Help, My Cat Can’t Poop!


Dear Dr. Barchas,

My cat Nashville is two-and-a-half years old, and he keeps squatting like he has to have a BM, but nothing comes out. It wouldn’t be so horrible if he did it in the litter box, but he’s doing it all over our apartment. Is it constipation? if so, what do I give him for that?


Traverse City, MI

House soiling — that is, defecating or especially urinating outside of the litter box — is absolutely the No. 1 behavioral complaint I receive from cat owners. It also is, by a mile, the most common subject in questions submitted to me online from cat owners. I have written extensively about behavioral house soiling and its treatment in the past.

But I’ll jump straight to the chase in this matter: I don’t think Nashville has a behavioral problem.
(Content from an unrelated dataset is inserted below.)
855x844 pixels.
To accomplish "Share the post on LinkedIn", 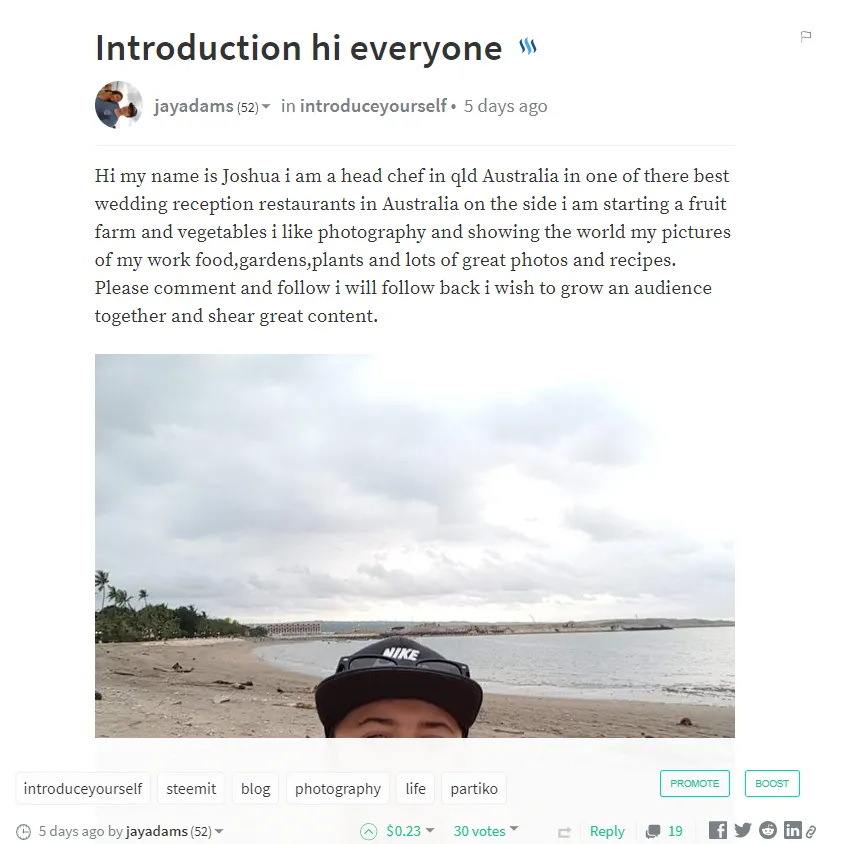I will point(792,830).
I think he has a medical problem, and I’m worried that it’s not constipation. I am concerned that Nashville may be suffering from urinary obstruction.

First, I should say that from Kelly’s description I cannot ascertain whether Nashville is having trouble urinating or defecating. Kelly states that Nashville appears to be be struggling to defecate; however, since nothing is coming out, it can be very difficult to ascertain what Nashville’s trying to do.

Constipation certainly is miserable. And it can become life threatening if it goes on long enough. But as bad as it is, constipation cannot hold a candle to urinary obstruction. And here’s what makes me really worried: In my experience, urinary obstruction is far more common than constipation in young cats.

Urinary obstruction occurs most frequently as a complication of a nebulous syndrome known as FIC/FLUTD/FUS (short for feline idiopathic cystitis, feline lower urinary tract disease, and feline urological syndrome, respectively). As I often say, when the experts can’t even agree on a name for a syndrome (and one of the names includes the word idiopathic, which means “occurring due to unknown causes”), you can bet that they don’t know what causes it.

FIC (which is the currently favored name) is linked to irritation of the bladder. The symptoms are often indistinguishable from those of a urinary tract infection; irritation is not caused by bacteria. Symptoms may include urinating outside of the litter box, passing bloody urine, pain, and aggression. Most (but not all) experts agree that body chemistry imbalances — probably linked to improper formulation of cat foods — play a big role in FIC. Cats are more likely to experience the symptoms of FIC when they suffer stress such as re-housing, the addition of a cat to the house, or any significant life change. Overweight cats suffer more frequently than cats who are thin.

Urinary obstruction occurs as a complication of FIC in male cats. It is almost unheard of in females. Males are predisposed for anatomical reasons. Their urethras (the tubes that connect the bladder to the outside world by way of their penises) are very narrow. FIC appears to cause swelling in the urethra, which can reduce the flow of urine. Then a plug of crystalline debris or mucus, or a strong muscle spasm, can block off the urethra completely. The result is that the cat can’t urinate.

If you think that sounds painful, you are correct. It’s every bit as miserable as you can imagine, but it’s also much worse. As the bladder fills to its limit, there is no place for urine (which is produced by the kidneys) to go. The kidneys therefore stop producing urine. This is a type of kidney failure, and it progresses rapidly. A miserable death from kidney failure and electrolyte imbalances can occur in less than one day.

Symptoms of urinary obstruction start off like the ones Kelly described. They then progress rapidly to lethargy, loss of appetite, vomiting, collapse, coma, and death.

Treatment involves passing a catheter into the bladder to allow it to drain. The catheter is generally left in place for two to four days, and the cat must be hospitalized during this time.

Recurrent episodes are common. Therefore, once they go home, cats who have suffered urinary obstruction often receive medications (such as prazosin) that help to facilitate urination. Diet changes (wet food is recommended, and so are special diets designed to address this problem) are a mainstay of home care. Weight management and stress reduction are also recommended.

If your male cat is struggling to “go” — even if you can’t tell whether he’s trying to urinate or defecate — you should consider it a medical emergency. Do not wait for other symptoms to develop. Do not waste time submitting queries to Internet vets. Do not even call your vet for an appointment. Pack up your cat and head to the vet. Call the vet on the way to let her know you’re coming. If you are told that your cat can’t be seen, say you’re coming anyway, and you can sort the matter out in the lobby. I recommend that you ask the vet to palpate your cat’s bladder immediately. This takes only a couple of seconds, and it almost always yields a diagnosis.

Many medical problems will resolve on their own if the patient is given some time to heal at home. Urinary obstruction is not one of them. The problem is painful and deadly, and I therefore treat it with the utmost urgency.